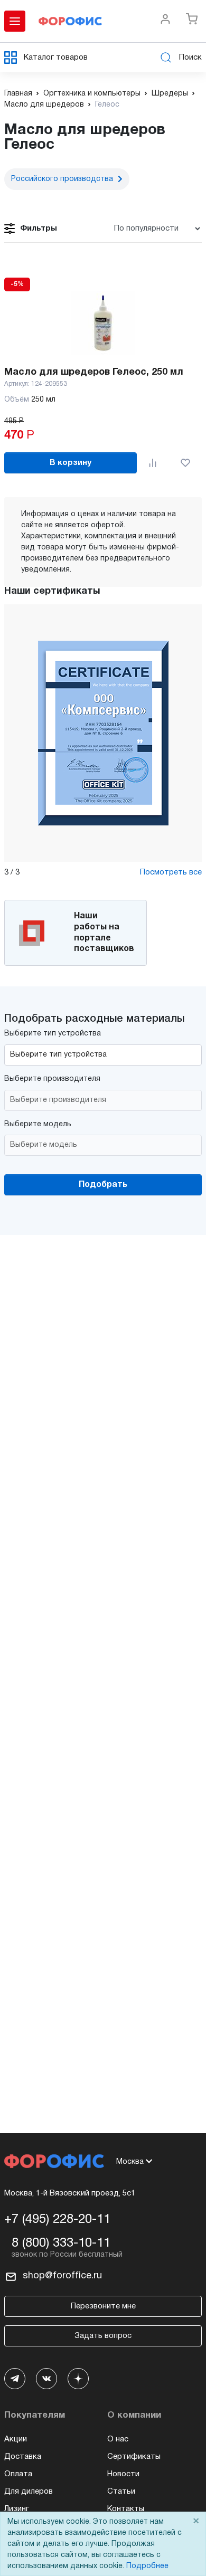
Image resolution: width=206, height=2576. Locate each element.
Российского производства (62, 179)
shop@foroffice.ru (62, 2275)
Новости (123, 2474)
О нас (117, 2439)
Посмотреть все (171, 872)
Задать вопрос (103, 2336)
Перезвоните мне (103, 2306)
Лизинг (16, 2509)
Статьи (121, 2491)
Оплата (18, 2474)
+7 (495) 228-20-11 (57, 2220)
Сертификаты (134, 2456)
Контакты (125, 2509)
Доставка (22, 2456)
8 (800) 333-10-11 (61, 2243)
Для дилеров (28, 2491)
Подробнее (147, 2566)
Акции (15, 2439)
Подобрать (103, 1185)
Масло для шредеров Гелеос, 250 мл (93, 372)
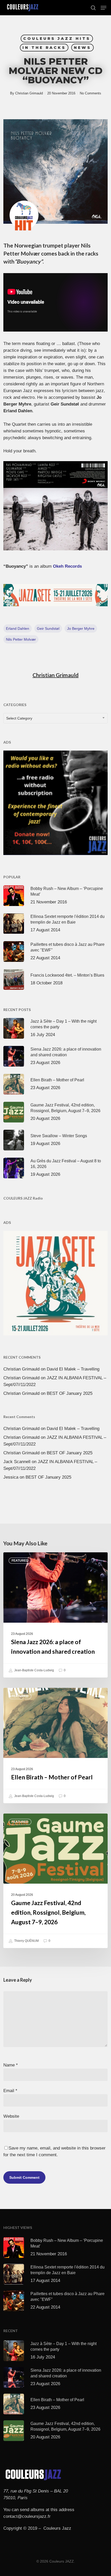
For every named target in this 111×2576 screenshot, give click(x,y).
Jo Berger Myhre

◇ ◇ ◇ ◇ ◇ ◇ ◇

* _Assignment_
Write out exactly the lines from the one containing "8 (800) 333-10-11 (61, 2243)" through the end of the records above, both included, leaving all pictures out.

* _Answer space_
8 (800) 333-10-11 (61, 2243)
Для дилеров (28, 2491)
Подробнее (147, 2566)
Акции (15, 2439)
Подобрать (103, 1185)
Масло для шредеров Гелеос, 250 мл (93, 372)
For every named target in this 111×2576 screenshot, give click(x,y).
Jo Berger Myhre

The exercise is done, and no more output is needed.